22 de abril, 2014 - Belém

O fim de um sonho no Paysandu e o pesadelo do Remo


Fim de um sonho e de uma invencibilidade

Foram 21 jogos em 81 dias sem derrota. E o Paysandu perdeu justamente o jogo que não poderia perder, deixando escapar o título da Copa Verde. A decisão de ontem deixou polêmica no gol anulado de Lima, com marcação de impedimento. Também deixou frustração pela infelicidade do artilheiro Lima (17 gols na temporada) ao perder o pênalti na cobrança que daria o título, como também pela cobrança sem sucesso de Heliton. A dupla derrota foi dolorosa para o Paysandu, mas não descredencia o trabalho que está sendo feito por Mazola Júnior, comandados e comandantes.

O sonho acabou, mas sem motivo para pesadelo. O que deve ficar da perda da Copa Verde e do acesso à Sul-Americana é uma avaliação muito criteriosa das potencialidades e das carências do elenco para a campanha na Série C e para a reta final do Parazão, como também da sequência da Copa do Brasil. O Papão não foi ao céu, mas também não precisa fazer seu próprio inferno. Abatimento agora seria fraqueza. A hora é de reação. E a derrota em Brasília não deixou de ser parâmetro para uma releitura da equipe.
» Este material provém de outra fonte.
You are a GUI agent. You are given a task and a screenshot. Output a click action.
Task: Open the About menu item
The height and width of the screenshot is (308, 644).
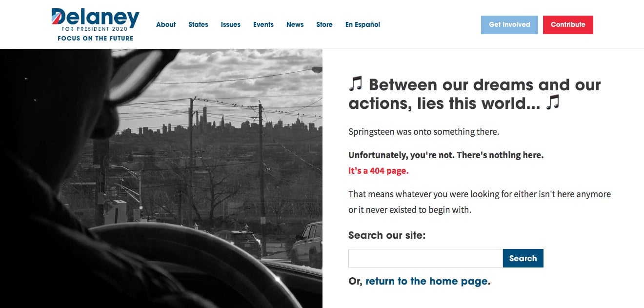click(166, 24)
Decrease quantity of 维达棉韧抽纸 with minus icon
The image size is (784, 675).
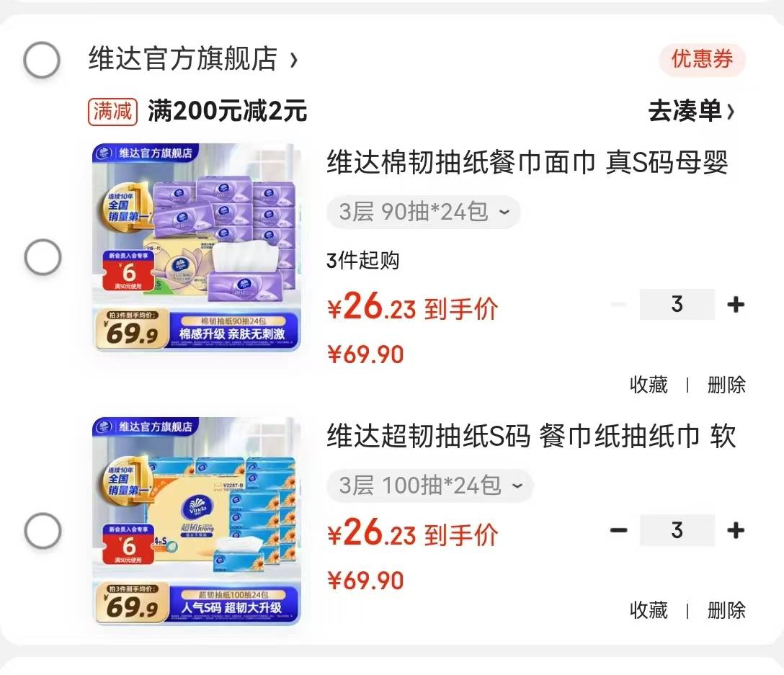click(618, 304)
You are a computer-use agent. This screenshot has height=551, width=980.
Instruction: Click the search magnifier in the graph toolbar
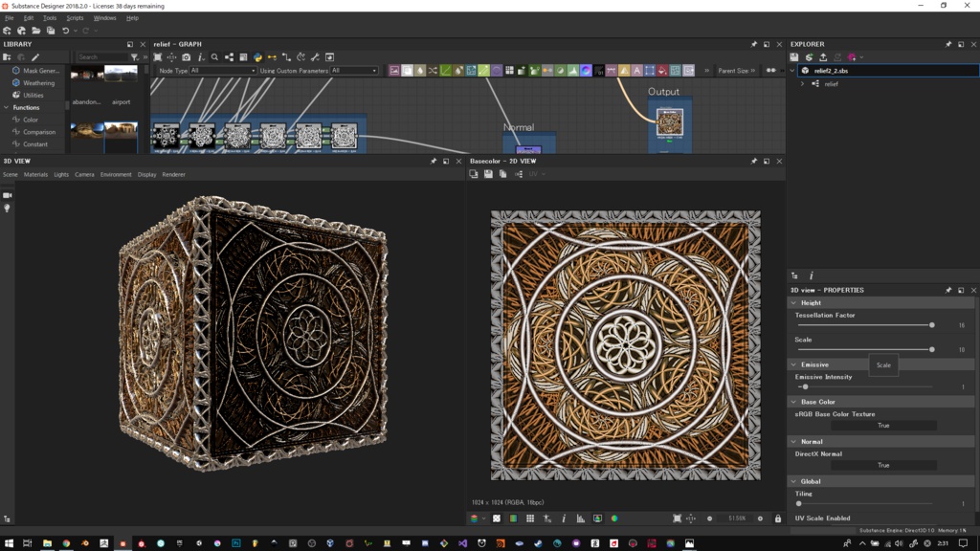[213, 55]
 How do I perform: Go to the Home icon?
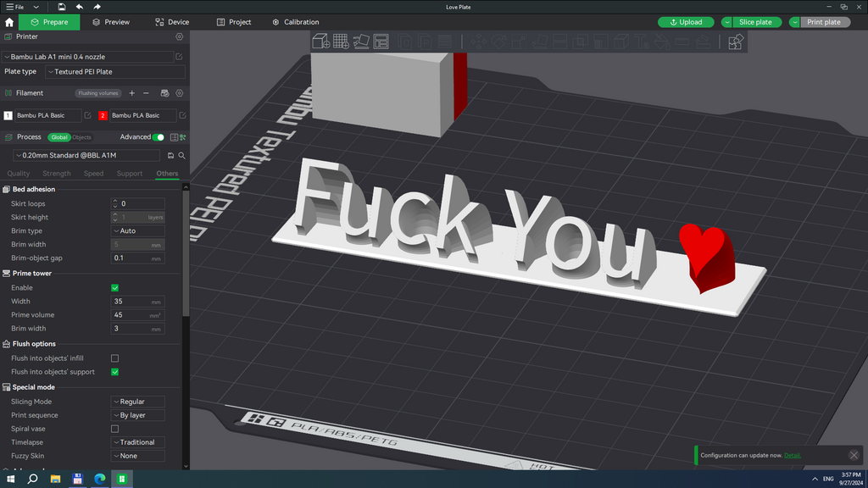coord(9,22)
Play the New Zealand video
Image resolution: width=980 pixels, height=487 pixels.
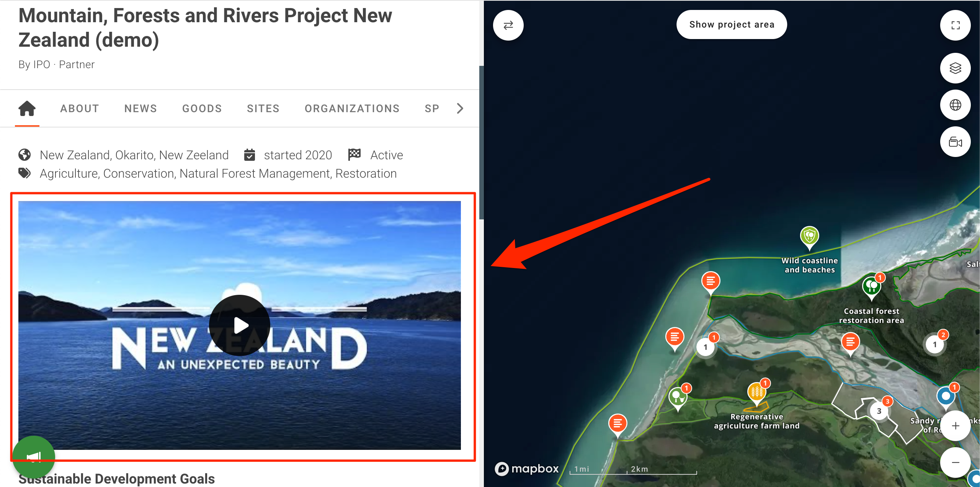click(240, 325)
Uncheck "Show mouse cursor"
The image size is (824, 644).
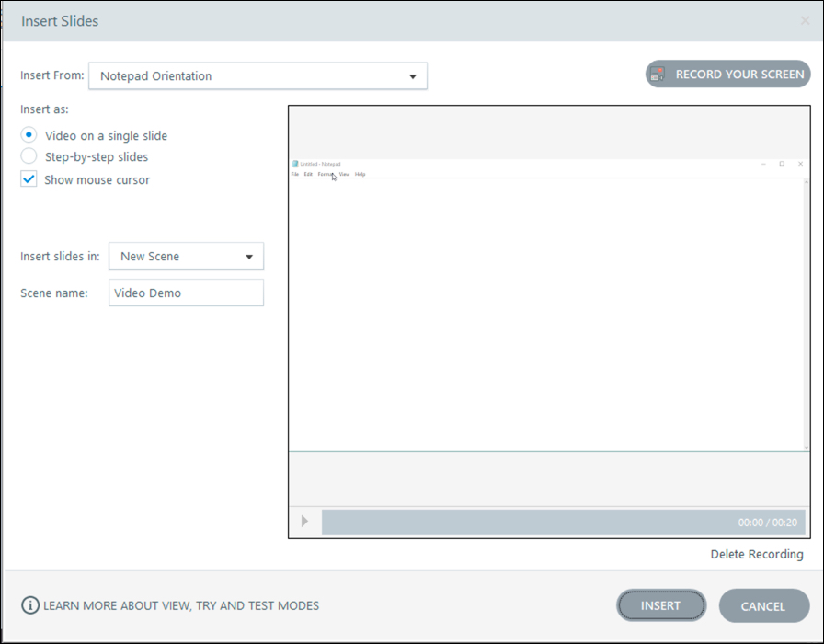coord(28,179)
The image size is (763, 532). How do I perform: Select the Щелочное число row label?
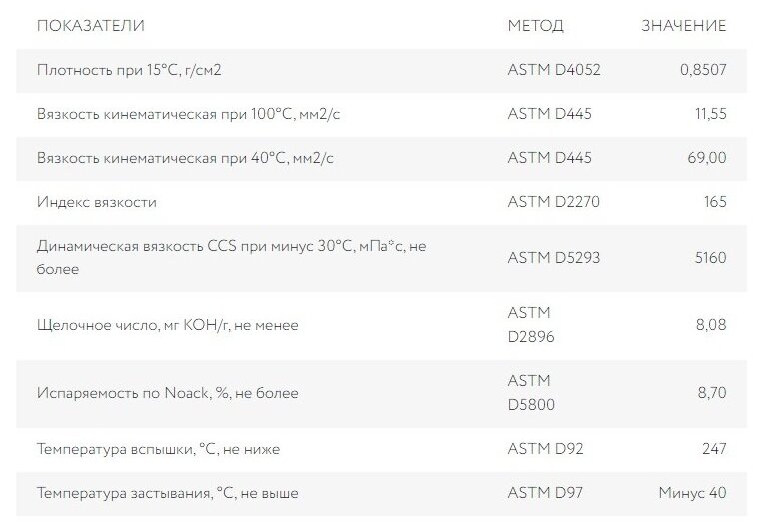point(167,325)
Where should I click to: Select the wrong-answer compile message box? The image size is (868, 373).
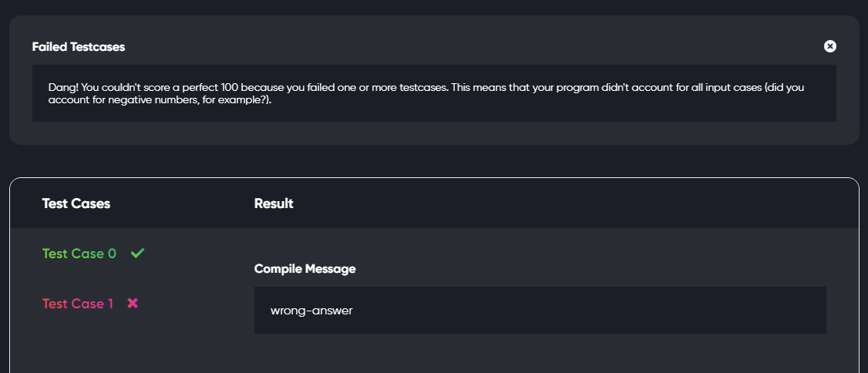pos(540,310)
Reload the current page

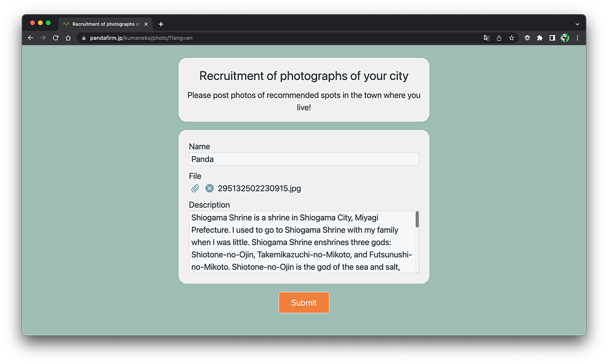click(55, 38)
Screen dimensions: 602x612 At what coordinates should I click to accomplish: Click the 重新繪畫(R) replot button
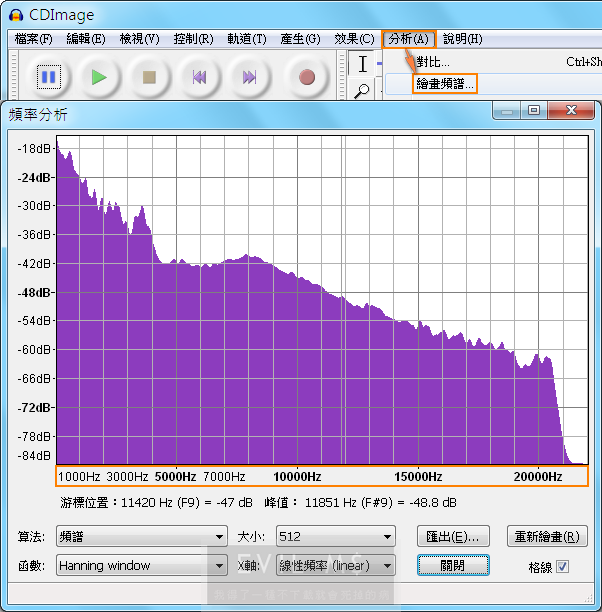[x=547, y=537]
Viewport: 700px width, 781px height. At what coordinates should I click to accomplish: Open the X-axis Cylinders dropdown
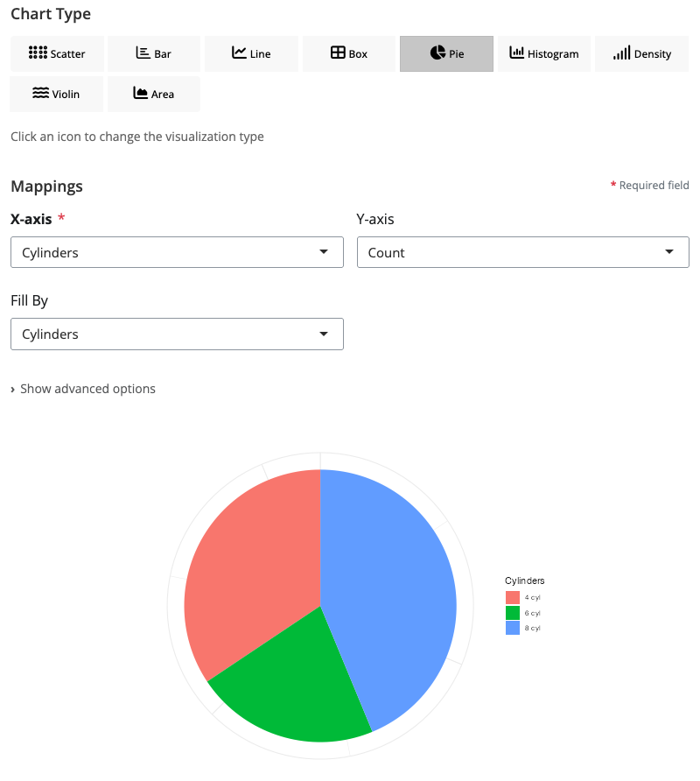(x=177, y=252)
Remo virou refém dos “medalhões”

A temporada do Leão Azul já teve 19 jogos no Parazão, seis na Copa Verde e um na Copa do Brasil. Em 26 jogos, nenhuma atuação convincente. A conquista do 1º turno do campeonato estadual vai salvando a lavoura. É fruto de um período em que o time compensava as deficiências com bravura, numa correria que passou a não ser suficiente à medida que os concorrentes evoluíram. Eliminado da Copa Verde e acumulando empates no 2º turno estadual, o Remo buscou em Roberto Fernandes um educador tático. No início do trabalho, sinais animadores. Em Tucuruí, domingo, na derrota por 3 x 0 para o Independente, a pior das atuações azulinas, com a desarrumação de sempre e a apatia habitual dos “medalhões” Eduardo Ramos e companhia, já contaminando quem em jornadas anteriores correu por eles.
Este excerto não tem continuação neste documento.